Russia’s ruble-backed stablecoin A7A5 has grown despite UK/EU/US stablecoin sanctions. CertiK reports A7A5 processed $110B+ in cumulative on-chain transactions within its first year, gained ~43% share of the global non-USD stablecoin market, and drew ~13,000 holders (Feb 2025) to 29,000 (May 2026), with no observable break after sanctions events. CertiK attributes resilience to a largely non-Western user base and to “compliant infrastructure” that can be replicated outside Western enforcement. It also notes A7A5 liquidity is concentrated on TRON, with record TRON transfers of 135B tokens (US$1.7B) on Christmas Day 2025.
The article also highlights a potential stablecoin sanctions playbook shift: Iran may follow Russia. Reports say Iran laundered ~$1B of USDT via UK-registered exchanges, and Tether froze $344M of Iran-linked USDT at OFAC’s request. US Treasury claims it seized about $1B of Iran-related crypto, while OFAC later sanctioned major Iranian exchanges (including Nobitex and Wallex).
For traders, stablecoin sanctions raise the risk of compliance-driven volatility in USDT flows and in non-USD stablecoins tied to sanctioned ecosystems, but the sustained A7A5 growth suggests demand can persist even under targeted restrictions.
Neutral
This news is moderately market-relevant but not clearly one-sided. On one hand, broader stablecoin sanctions targeting third-country crypto firms can disrupt on-chain settlement paths tied to sanctioned actors. A7A5’s scale—$110B+ in cumulative transactions in its first year and ~43% share of non-USD stablecoins—signals persistent demand for Russia-linked settlement rails, so the market may not see a clean “dismantling,” just periodic compliance shocks.

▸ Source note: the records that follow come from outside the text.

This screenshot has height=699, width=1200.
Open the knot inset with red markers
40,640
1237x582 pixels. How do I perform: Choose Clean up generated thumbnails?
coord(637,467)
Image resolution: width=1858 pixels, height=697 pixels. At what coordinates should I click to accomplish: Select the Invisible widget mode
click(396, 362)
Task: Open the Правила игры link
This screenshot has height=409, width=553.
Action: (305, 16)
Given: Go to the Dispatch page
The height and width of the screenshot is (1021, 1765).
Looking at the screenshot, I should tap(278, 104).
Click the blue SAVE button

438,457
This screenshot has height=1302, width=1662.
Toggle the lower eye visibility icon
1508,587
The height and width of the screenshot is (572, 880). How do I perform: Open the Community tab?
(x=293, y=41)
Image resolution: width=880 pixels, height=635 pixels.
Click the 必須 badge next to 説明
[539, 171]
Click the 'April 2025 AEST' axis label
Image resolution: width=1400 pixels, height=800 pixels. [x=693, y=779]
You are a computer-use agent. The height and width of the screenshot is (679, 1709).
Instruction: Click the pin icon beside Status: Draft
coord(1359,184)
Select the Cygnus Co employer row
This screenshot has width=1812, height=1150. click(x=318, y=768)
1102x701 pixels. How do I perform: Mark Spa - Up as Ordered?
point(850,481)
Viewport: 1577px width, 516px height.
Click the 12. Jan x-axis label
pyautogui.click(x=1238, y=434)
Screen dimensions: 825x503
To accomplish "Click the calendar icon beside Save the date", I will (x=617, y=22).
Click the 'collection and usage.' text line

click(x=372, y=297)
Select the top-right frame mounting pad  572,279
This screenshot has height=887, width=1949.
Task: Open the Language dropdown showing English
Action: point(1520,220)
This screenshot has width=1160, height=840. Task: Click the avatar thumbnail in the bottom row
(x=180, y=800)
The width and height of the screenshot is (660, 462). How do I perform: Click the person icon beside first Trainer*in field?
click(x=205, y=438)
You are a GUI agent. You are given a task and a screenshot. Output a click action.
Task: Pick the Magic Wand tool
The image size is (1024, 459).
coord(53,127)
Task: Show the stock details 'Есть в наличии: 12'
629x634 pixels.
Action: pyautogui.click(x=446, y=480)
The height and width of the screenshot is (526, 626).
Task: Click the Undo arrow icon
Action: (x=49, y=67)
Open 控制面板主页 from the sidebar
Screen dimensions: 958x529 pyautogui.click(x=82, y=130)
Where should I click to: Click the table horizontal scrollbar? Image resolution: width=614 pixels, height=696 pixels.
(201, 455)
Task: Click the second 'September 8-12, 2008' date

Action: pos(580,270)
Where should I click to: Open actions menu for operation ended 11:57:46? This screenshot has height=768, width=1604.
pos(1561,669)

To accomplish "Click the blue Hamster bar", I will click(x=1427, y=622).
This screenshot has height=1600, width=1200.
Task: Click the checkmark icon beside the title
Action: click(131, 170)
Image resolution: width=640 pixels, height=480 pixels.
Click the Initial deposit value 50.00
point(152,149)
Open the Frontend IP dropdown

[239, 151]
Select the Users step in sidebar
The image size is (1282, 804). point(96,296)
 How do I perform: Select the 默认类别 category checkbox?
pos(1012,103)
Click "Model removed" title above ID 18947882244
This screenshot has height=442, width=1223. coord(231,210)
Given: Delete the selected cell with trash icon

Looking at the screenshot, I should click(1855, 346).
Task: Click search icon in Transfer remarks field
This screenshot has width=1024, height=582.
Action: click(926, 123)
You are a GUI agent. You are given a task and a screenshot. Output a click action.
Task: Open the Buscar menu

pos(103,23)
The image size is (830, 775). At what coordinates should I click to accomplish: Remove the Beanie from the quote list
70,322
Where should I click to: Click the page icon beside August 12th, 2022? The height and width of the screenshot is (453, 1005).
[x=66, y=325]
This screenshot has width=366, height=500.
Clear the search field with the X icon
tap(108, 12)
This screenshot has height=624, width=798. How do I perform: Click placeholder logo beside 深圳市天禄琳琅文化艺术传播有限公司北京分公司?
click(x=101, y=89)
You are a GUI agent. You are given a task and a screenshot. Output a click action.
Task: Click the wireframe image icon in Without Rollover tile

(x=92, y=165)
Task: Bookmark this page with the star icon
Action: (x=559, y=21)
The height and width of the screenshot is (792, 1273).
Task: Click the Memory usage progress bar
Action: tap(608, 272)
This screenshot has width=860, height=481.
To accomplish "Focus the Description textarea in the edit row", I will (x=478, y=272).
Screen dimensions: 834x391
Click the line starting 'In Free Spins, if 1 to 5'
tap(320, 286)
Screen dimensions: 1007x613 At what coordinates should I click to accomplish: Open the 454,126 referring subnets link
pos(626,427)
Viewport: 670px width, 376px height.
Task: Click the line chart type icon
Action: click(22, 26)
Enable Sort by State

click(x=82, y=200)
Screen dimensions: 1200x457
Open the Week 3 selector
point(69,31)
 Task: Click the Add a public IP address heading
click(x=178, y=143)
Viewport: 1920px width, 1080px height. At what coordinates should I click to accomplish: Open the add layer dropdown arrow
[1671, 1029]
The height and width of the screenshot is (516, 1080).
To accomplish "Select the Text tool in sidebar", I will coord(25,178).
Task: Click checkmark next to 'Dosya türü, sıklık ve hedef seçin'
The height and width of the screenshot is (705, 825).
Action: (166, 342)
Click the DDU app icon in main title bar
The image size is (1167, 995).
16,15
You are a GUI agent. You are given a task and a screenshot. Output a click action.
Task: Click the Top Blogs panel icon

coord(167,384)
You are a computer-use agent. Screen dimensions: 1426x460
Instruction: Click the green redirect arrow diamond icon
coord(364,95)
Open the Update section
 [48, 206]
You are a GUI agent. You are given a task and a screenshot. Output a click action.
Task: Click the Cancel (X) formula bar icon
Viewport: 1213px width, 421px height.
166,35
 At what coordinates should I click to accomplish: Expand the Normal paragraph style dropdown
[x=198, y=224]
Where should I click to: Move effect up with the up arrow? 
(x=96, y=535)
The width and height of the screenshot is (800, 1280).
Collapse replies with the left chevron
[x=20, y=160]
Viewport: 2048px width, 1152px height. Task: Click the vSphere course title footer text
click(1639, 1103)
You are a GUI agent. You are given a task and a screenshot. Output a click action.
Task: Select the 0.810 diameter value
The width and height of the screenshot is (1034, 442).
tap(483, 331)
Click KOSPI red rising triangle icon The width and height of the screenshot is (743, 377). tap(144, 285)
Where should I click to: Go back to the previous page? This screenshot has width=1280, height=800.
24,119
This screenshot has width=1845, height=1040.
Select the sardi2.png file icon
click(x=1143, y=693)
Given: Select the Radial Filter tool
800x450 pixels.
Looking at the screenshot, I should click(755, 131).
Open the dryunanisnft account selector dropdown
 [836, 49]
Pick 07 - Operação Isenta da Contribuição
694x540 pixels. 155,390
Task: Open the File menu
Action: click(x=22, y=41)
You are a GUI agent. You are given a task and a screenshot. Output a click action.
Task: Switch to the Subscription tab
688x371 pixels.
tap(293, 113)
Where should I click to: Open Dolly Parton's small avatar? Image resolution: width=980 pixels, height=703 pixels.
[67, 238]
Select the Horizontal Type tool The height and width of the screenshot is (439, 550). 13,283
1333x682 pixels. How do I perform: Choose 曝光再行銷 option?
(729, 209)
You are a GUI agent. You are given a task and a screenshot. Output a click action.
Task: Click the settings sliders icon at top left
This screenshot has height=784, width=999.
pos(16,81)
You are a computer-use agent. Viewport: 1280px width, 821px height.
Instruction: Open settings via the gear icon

On the other hand, Iran-linked USDT actions (Tether freezes, OFAC exchange sanctions, and Treasury’s “seized ~$1B” claim) can tighten liquidity and increase short-term volatility in stablecoin flows, especially around exchange access and custody. Historically, when compliance pressure rises on issuers/exchanges (e.g., freezes after enforcement actions), prices often react first via reduced transferability and risk-off positioning; later, activity migrates to other routes or jurisdictions, reducing long-run impact.
Net effect: short-term risk of volatility spikes in stablecoin volumes and liquidity (neutral-to-bearish for risk appetite), but medium-term stability for the broader crypto market is supported by evidence that sanctions can be bypassed or adapted rather than eliminated.